→ **Jobs**
a) In the gaming blog excerpt, which two creatures does the writer say they are still too weak to fight?
b) Pick up the gaming blog post after its final sentence and carry it on in the same voice.

→ **Excerpt to read**
START
The differences from 1986 are more subtle. To begin with, there is no animation on any of the monsters or water, and in fact there are no wandering monsters at all: If you get attacked, you get attacked and see the same guy-with-a-stick no matter what the monster is, and trying to move away from it is considered fleeing battle; monsters do not follow you around. You can also face several monsters at once, as shown in the screenshot where I'm attacking some orcs. I think this version is also a bit more balanced, because the first quests you go on to find monuments are in the same continent, so as your stats improve you slowly expand your horizons.
My progress in the game has been pretty good. The main strategy is to hit the dungeons immediately, and kill time gathering lots of gold, hit points and experience. The items in the game are cheap, and as time passes, better weapons become available, so by the time you have lots of gold you can go ahead and buy the reflect suit, the phazor, and the air car, at which point you can traverse the outer world with ease. I chose to buy a boat in the mean time and do some exploring, solving the find-the-location quests.
I also killed two of the creatures I was instructed to kill, but right now I am still too weak to take on the liche or the balrog. Fortunately, find-the-location quests increase your stats and can be done any number of times. Thus, the next step in my quest is to raise my stats (fairly easy but still tedious with my air car), and then hit the dungeons and then go out into space. Doing anything in space will probably require more game file hacking--I don't remember how exactly it works, but at a high speed I expect it to be way too fast. I may suffer through the slow-speed version, though, because not much time is spent there anyway.
Friday, February 16, 2007
Akalabeth: Day 2
Technically, this blog is for "today" even though I played late, late last night, around 2 AM. The short news is--the game is over! I win! Woo hoo! The long story is probably more interesting. Using an Apple emulator has the huge advantage of save states, although the game can be finished without them pretty easily, I suspect--the only time I ever needed to re-load was when a gremlin was attacking me and I failed to notice until my food had all vanished.
END
→ **Provided material**
START
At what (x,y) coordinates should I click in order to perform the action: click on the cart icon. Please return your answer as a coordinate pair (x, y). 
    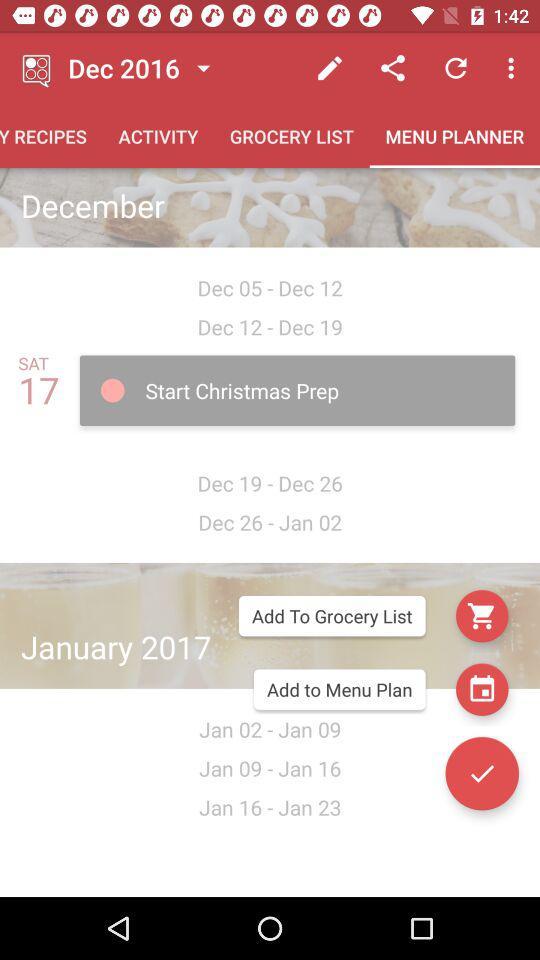
    Looking at the image, I should click on (481, 615).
END
→ **The responses**
a) The liche and the balrog.

b)
Akalabeth is organized around a series of quests given to me by Lord British. On the right you see the initial encounter, the first introduction of the king in the series, where British oh-so generously raises my stats by one point. At this point I expected the game to take awhile, so I mapped the outer world again, chose a dungeon to explore. All the dungeons are infinitely deep (actually, I bet once you get to level 1024 or so they will roll over and scramble the game), and all contain the same sorts of critters. My first quest was killing a carrion crawler, but I felt I should make some maps of the dungeon to help me navigate. That's boring, and I decided to just leap right in--at which point I discovered that chests regenerated every time you go up or down a ladder! On level 2 of the dungeon I chose, three chest and a giant rat were near the door, so I simply gathered hundreds of gold pieces and lots of hit points, as well as dozens of magic amulets, by repeating "go downstairs, get chest, turn left, get chest, turn left, get chest, kill rat, turn right, turn right, go upstairs, repeat."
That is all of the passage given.